→ **Task objective**
Lines from the line with "Report This Page (35, 1908)" to the line with "Privacy policy (373, 2391)" in the entries below, and only those, must be output exactly, with both ends included.

Top of Data extract

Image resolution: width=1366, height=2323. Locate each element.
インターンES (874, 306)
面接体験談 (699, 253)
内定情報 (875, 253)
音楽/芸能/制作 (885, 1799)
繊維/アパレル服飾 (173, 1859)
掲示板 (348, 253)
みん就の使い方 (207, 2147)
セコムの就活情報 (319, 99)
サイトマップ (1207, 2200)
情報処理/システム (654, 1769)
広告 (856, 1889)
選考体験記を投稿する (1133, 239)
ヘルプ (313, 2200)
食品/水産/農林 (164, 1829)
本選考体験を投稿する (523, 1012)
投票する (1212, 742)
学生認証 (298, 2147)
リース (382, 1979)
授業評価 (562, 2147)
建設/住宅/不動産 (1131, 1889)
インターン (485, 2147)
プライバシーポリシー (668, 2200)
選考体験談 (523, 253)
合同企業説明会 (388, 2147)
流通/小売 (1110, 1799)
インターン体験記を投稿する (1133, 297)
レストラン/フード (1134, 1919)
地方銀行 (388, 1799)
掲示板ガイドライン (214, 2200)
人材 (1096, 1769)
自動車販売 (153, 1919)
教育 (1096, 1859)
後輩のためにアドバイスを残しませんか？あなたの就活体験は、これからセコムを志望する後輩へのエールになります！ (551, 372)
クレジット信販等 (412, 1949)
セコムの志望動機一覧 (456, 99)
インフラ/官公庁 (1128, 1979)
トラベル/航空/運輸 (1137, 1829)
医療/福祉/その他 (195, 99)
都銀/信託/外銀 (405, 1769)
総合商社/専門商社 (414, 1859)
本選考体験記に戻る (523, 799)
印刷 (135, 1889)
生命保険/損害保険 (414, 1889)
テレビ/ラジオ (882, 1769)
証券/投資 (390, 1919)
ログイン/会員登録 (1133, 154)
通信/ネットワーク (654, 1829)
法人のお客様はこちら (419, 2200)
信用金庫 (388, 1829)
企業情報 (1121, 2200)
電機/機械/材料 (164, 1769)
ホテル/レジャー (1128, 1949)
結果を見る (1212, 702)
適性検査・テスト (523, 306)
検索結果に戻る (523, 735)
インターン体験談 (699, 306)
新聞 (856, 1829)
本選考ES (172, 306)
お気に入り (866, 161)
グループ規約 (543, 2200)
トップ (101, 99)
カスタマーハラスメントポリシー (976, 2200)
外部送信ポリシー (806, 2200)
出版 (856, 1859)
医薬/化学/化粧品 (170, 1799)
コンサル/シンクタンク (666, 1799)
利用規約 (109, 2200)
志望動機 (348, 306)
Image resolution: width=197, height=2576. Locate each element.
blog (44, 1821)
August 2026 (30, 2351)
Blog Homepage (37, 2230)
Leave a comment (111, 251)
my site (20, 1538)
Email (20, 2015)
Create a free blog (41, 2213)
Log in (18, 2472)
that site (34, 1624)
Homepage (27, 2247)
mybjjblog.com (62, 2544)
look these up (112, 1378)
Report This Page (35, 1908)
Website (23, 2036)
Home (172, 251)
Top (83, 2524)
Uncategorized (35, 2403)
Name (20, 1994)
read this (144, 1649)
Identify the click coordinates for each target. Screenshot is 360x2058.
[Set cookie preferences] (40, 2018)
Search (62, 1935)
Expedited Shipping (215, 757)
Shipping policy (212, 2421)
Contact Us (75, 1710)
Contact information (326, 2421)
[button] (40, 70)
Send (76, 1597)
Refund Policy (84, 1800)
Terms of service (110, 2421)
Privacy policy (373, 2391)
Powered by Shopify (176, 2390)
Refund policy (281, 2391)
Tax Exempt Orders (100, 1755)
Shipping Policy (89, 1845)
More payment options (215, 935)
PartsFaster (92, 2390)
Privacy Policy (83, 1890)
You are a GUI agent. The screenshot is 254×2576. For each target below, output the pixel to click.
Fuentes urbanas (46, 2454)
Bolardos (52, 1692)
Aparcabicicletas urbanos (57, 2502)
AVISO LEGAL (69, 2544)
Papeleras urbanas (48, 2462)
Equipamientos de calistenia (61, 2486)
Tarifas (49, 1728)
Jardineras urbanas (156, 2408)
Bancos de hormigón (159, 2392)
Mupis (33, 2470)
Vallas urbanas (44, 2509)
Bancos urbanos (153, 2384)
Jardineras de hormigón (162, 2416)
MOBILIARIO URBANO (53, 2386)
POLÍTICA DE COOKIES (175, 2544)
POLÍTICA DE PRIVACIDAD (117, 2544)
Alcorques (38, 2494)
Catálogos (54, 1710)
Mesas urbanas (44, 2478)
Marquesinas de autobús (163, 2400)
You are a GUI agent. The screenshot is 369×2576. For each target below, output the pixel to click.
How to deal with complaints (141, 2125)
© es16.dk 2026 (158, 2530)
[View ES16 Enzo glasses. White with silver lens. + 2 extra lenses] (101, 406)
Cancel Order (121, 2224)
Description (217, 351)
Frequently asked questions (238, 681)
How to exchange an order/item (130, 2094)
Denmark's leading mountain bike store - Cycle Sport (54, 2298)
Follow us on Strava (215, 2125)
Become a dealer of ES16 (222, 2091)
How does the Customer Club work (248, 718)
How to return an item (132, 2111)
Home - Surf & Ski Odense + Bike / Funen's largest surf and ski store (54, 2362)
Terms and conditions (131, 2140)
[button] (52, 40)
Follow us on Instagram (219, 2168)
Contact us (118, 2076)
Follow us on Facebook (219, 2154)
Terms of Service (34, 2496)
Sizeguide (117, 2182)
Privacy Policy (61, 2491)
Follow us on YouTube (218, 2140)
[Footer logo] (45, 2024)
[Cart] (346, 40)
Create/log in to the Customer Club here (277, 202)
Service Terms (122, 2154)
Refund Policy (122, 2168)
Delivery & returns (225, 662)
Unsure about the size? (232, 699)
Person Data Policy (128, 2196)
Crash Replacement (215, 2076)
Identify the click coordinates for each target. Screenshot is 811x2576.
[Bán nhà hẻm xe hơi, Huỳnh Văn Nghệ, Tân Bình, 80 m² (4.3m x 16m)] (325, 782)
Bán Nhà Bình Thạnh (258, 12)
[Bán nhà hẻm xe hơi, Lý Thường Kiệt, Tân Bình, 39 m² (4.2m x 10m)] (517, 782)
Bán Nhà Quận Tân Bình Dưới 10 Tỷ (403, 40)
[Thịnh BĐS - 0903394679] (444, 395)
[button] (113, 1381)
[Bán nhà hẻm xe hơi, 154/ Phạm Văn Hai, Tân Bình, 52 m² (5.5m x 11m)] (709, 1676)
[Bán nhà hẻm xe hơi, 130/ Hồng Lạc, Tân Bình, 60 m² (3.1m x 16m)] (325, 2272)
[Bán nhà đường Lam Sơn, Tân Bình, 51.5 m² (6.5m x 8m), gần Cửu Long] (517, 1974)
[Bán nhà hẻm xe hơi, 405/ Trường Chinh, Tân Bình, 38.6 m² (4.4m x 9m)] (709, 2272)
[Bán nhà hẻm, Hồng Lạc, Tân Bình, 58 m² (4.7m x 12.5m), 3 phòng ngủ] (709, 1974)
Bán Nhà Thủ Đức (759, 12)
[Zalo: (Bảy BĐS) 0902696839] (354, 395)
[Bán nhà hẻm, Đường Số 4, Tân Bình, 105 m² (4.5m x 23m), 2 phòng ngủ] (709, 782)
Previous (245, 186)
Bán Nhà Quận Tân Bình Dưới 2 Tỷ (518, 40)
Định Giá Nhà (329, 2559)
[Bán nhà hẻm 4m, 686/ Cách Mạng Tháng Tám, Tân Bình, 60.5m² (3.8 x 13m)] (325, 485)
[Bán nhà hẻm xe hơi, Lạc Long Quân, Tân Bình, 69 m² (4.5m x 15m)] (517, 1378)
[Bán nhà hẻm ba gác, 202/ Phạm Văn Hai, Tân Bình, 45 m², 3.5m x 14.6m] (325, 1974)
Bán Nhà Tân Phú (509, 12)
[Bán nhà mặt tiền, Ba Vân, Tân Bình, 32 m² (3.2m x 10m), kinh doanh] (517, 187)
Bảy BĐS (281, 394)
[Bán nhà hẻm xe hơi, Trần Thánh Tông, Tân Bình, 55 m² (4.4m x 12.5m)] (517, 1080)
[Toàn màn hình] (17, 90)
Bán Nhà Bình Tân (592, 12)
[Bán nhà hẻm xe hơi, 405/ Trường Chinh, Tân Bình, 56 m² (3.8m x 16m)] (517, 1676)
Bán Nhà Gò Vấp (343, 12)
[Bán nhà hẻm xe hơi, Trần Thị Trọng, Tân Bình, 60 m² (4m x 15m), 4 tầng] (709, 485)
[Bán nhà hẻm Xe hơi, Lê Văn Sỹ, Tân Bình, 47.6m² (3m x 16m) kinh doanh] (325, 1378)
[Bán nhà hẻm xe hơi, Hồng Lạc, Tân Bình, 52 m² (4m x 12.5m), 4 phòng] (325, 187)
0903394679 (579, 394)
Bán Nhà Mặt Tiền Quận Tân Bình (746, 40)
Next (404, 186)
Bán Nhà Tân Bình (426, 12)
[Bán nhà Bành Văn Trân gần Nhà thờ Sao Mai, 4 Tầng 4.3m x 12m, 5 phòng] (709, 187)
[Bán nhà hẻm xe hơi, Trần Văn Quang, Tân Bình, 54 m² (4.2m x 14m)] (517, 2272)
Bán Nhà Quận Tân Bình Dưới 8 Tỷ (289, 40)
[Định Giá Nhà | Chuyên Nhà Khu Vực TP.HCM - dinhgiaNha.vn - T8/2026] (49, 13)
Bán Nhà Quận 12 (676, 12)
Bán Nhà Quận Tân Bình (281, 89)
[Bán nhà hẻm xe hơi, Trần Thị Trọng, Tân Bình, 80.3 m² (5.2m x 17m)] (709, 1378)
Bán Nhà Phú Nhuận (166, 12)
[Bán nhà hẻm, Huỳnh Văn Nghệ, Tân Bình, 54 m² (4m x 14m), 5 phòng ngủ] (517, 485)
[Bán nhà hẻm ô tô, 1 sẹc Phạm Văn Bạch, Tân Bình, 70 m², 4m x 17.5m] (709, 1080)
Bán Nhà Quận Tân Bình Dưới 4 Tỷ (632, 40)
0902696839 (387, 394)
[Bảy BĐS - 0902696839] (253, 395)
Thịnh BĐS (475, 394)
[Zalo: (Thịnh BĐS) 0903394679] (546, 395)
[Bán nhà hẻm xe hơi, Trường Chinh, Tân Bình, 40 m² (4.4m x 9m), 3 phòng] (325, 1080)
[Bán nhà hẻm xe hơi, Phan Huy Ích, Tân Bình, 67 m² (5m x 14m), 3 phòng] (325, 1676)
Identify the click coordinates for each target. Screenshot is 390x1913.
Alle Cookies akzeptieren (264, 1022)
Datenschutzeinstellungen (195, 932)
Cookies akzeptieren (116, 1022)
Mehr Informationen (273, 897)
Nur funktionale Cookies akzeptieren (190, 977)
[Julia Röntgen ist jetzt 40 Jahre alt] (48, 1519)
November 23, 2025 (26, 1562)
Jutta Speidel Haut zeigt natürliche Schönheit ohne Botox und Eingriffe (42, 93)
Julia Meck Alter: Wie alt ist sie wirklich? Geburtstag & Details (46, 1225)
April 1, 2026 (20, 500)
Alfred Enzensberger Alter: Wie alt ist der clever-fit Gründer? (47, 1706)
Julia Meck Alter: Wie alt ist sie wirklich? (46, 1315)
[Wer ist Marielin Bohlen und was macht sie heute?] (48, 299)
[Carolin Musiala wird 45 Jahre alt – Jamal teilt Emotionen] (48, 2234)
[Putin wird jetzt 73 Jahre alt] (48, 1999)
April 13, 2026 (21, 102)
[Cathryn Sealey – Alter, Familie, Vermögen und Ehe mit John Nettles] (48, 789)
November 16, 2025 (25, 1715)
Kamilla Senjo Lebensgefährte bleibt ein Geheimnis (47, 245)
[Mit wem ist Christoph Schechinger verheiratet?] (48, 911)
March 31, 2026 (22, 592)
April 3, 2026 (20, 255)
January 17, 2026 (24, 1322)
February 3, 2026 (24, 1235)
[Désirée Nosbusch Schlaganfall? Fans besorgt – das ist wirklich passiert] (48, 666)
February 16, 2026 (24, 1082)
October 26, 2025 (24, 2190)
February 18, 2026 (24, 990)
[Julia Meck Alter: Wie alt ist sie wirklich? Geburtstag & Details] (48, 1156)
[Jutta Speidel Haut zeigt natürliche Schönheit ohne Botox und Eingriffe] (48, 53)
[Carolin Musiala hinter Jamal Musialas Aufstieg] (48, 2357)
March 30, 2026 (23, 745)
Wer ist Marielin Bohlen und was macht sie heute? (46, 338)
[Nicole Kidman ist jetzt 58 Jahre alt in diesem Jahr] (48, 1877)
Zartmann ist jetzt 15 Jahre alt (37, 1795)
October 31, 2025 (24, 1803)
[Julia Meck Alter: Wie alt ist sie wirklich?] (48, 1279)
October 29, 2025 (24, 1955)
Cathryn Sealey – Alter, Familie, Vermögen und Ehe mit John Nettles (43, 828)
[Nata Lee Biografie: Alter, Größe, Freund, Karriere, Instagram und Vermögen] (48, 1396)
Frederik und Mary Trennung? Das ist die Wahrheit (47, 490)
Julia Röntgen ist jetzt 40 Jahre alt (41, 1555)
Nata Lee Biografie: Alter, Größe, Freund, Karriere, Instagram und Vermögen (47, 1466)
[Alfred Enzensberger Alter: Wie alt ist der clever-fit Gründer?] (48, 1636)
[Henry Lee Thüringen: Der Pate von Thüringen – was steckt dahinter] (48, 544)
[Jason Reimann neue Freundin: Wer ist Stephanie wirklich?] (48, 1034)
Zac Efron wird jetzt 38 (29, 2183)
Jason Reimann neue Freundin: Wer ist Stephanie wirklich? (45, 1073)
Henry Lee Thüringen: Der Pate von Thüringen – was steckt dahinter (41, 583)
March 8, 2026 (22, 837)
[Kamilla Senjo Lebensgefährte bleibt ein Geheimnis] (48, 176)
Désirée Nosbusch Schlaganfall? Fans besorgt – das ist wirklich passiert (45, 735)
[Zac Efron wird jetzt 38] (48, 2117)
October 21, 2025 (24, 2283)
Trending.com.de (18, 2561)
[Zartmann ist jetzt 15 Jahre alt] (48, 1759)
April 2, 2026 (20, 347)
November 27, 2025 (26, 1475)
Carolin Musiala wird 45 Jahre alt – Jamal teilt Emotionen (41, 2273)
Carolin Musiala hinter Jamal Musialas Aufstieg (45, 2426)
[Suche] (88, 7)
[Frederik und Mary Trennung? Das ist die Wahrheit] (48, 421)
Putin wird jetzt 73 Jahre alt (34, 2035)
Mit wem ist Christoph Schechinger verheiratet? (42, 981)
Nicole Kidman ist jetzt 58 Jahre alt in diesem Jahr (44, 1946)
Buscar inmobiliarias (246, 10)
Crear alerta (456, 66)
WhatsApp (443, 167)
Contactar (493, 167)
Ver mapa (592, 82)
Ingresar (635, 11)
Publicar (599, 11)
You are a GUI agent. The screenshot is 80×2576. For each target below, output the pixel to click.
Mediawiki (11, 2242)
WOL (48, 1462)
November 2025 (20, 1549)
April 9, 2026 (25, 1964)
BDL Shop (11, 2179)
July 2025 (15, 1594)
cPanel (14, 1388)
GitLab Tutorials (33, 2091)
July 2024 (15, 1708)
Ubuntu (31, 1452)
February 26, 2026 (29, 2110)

Bottom of Data extract

→ **Task output**
Report This Page (35, 1908)
Website (23, 2036)
Home (172, 251)
Top (83, 2524)
Uncategorized (35, 2403)
Name (20, 1994)
read this (144, 1649)
Identify the click coordinates for each target. Screenshot is 360x2058.
[Set cookie preferences] (40, 2018)
Search (62, 1935)
Expedited Shipping (215, 757)
Shipping policy (212, 2421)
Contact Us (75, 1710)
Contact information (326, 2421)
[button] (40, 70)
Send (76, 1597)
Refund Policy (84, 1800)
Terms of service (110, 2421)
Privacy policy (373, 2391)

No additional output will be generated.